Microsoft has revealed that its Azure cloud network was recently hit with a huge DDoS attack reaching 15.72 terabits per second.
The attack was launched from more than five hundred thousand IP addresses and is linked to a botnet known as Aisuru.
The attack relied on extremely fast UDP floods aimed at a public IP address in Australia. At its peak, the traffic reached almost 3.64 billion packets every second. Sean Whalen, a senior product marketing manager with Azure Security, said the attack came from the Aisuru botnet, which is a Turbo Mirai-style network of infected Internet of Things devices. It often uses hacked home routers and cameras from internet providers in the United States and other regions to cause record-breaking attacks. He added that these sudden bursts of UDP traffic used random source ports and very little spoofing, which made it easier for providers to trace and block the activity.
Cloudflare has also linked Aisuru to a previous record attack that hit 22.2 terabits per second and reached more than ten billion packets per second when it was mitigated in September 2025. That attack lasted only forty seconds but generated the same load as streaming one million 4K videos at the same time.

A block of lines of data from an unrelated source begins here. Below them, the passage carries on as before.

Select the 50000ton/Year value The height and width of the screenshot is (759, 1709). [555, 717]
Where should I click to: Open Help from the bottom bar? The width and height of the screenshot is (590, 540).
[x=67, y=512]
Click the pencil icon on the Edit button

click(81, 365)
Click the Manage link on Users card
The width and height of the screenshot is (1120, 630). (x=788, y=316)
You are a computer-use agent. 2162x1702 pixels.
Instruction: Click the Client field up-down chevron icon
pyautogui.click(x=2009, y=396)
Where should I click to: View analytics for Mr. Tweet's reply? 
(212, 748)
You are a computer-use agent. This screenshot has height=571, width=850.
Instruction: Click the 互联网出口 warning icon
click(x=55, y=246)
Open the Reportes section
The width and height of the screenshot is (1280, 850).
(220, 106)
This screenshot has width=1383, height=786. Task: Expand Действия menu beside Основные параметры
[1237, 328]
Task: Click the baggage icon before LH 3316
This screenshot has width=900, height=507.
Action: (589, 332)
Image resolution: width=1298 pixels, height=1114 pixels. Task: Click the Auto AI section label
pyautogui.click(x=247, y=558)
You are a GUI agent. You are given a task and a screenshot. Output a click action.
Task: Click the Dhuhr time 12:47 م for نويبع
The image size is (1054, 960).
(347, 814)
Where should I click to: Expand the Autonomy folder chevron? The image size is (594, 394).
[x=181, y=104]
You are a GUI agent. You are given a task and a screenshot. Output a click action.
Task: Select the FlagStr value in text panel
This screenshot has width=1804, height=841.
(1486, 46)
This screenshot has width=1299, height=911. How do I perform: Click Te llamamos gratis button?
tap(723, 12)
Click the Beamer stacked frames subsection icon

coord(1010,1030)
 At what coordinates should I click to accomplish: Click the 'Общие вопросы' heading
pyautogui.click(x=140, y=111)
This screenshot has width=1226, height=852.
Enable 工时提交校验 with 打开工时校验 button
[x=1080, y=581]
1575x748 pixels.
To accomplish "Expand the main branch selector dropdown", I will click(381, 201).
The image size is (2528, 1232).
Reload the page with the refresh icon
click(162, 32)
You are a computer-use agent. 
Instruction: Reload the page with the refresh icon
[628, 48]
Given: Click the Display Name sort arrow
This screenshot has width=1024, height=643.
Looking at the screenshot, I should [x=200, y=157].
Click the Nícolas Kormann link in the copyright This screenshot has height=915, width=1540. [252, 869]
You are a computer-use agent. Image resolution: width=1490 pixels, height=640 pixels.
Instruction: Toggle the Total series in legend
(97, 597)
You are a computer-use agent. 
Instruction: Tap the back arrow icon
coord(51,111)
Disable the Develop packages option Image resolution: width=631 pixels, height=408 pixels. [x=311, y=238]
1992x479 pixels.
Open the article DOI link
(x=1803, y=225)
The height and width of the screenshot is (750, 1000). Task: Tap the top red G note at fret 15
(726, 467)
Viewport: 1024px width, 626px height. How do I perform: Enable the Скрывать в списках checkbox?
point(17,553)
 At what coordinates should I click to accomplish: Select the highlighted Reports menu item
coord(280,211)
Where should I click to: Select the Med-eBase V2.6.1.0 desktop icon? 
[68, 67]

Just a week before that record, researchers from XLab at the Chinese cybersecurity firm Qi anxin attributed another attack of 11.5 terabits per second to the same botnet. At the time, they estimated that Aisuru controlled around three hundred thousand devices.
The botnet spreads by exploiting vulnerabilities in IP cameras, DVR and NVR systems, Realtek chips, and routers made by T Mobile, Zyxel, D Link, and Linksys. Researchers say its size exploded in April 2025 after the operators compromised a TotoLink router firmware update server and infected about one hundred thousand devices in a single expansion.
Security journalist Brian Krebs reported earlier this month that Cloudflare removed several Aisuru-related domains from its public list of top DNS-requested websites. These domains suddenly began outranking legitimate sites like Amazon, Microsoft, and Google because the botnet was flooding Cloudflare’s DNS resolver with malicious queries. Cloudflare CEO Matthew Prince confirmed that the botnet was distorting the ranking system, and the company now hides or redacts suspicious domains to prevent similar issues.
If this article helped you, please consider supporting our work. Every small contribution keeps Abijita.com independent and running.
In its DDoS report for the first quarter of 2025, Cloudflare said it mitigated a record number of attacks last year. The company saw a one hundred ninety-eight percent jump from the previous quarter and a three hundred fifty-eight percent increase compared to the year before. In total, Cloudflare blocked more than twenty one million attacks targeting customers in 2024, along with another six point six million attacks directed at its own network during an eighteen-day multi-vector campaign.